I've used F# for many web projects - server side and transpiled to client-side. For example, see: https://safe-stack.github.io/

Also: https://www.purescript.org/

They didn't have corporate backing.

They didn't have aggressive marketing or zealous community.

They didn't have massive influx from ruby rails or javascript webshit crowds.

The Eve team had been using some other language, then Jamie Brandon fell in love with RUST,and it led to a split in the company. Rust is such a low level language; its primitive types are things like integers from 8 to 128 bits. but doesn't have any drawing, event mgt, or layout tools in the language. I can't imagine trying to build a graphical interactive product in Rust. It's similar to Modula-2 in terms of level, with one added trick, the memory borrow checking. I think of Rust as a one trick pony, that helps handle multi-threading memory management. Something that a browser maker would think ideal. I could never use it. Far too clumsy for building graphical interactive software, which is my wheelhouse.

It sounds like you're making it a requirement that a language should be tightly coupled to a specific application framework (or at least a specific event loop and fat standard library).

Is that correct?

(If so, it's a perspective very alien to me because it seems like something that would limit the language in the same way that PHP is limited by its historical tight coupling to the task of request-lifecycle'd HTML templating.)

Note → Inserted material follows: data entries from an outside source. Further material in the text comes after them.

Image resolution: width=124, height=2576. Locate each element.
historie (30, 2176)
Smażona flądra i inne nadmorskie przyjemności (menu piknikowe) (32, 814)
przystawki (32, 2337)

> Since I've really hit a dead end with OCaml (multiple times even), I'm still hoping I'll get Rust Stockholm Syndrome. There doesn't really seem to be anywhere else to go.

I think you have to come to terms with the fact that the perfect programming language does not exist and you will hit frustrations and dead ends with every language.

I've looked into both some time ago, and while both are great languages the tools around ocaml are atrocious.

As a counter-anecdote, I came to OCaml skeptically in late 2018, having previously done significant work in Haskell, Clojure[Script], and Java. I got up and running very quickly, and IMO compared to those other three languages/platforms, OCaml tooling is only worse/more difficult than Java's.

Yeah, it's really unfortunate. Dune and Esy are moving things forward, but you sorta have to know the ecosystem quite well to figure that out.

Do you have a reference to the up-to-date guide that you'd recommend to get started in the OCaml ecosystem? The one that would cover editor integration (VIM/Emacs), build system, standard and essential libraries to use, etc.

I'm not aware of any, sorry. You can look at the dark repo to see how we do it though: https://github.com/darklang/dark

I think this just reminds me if I went back to ReasonML from ClojureScript I wouldn't be having a good time

Would you care to expand on what would be the reasons?

I think this would be more idiomatic for your enum, and also shows how to match on a Box:


    pub enum Expr_ {
      Let(String, Expr, Expr),
      FnCall(String, Vec<Expr>),
      Lambda(Vec<String>, Expr),
    use self::Expr_::*;
    pub type Expr = Box<Expr_>;
    fn main() {
        let x = Box::new(Variable("test".to_string()));
        match *x {
            Variable(n) => dbg!(n),
            _ => unimplemented!()

I wonder if it's related to the size of the codebase you have right now, but compiler speed is one thing I've noticed from other comparisons. OCaml is said to have a much faster compiler than Rust.

What was wrong with clojure?

I'm learning both clojure and rust, for different cases (I have C, ruby, javascript).

Performance, startup time, JVM dependence, dynamic typing.

And the cult around zero information statements by Rich Hickey.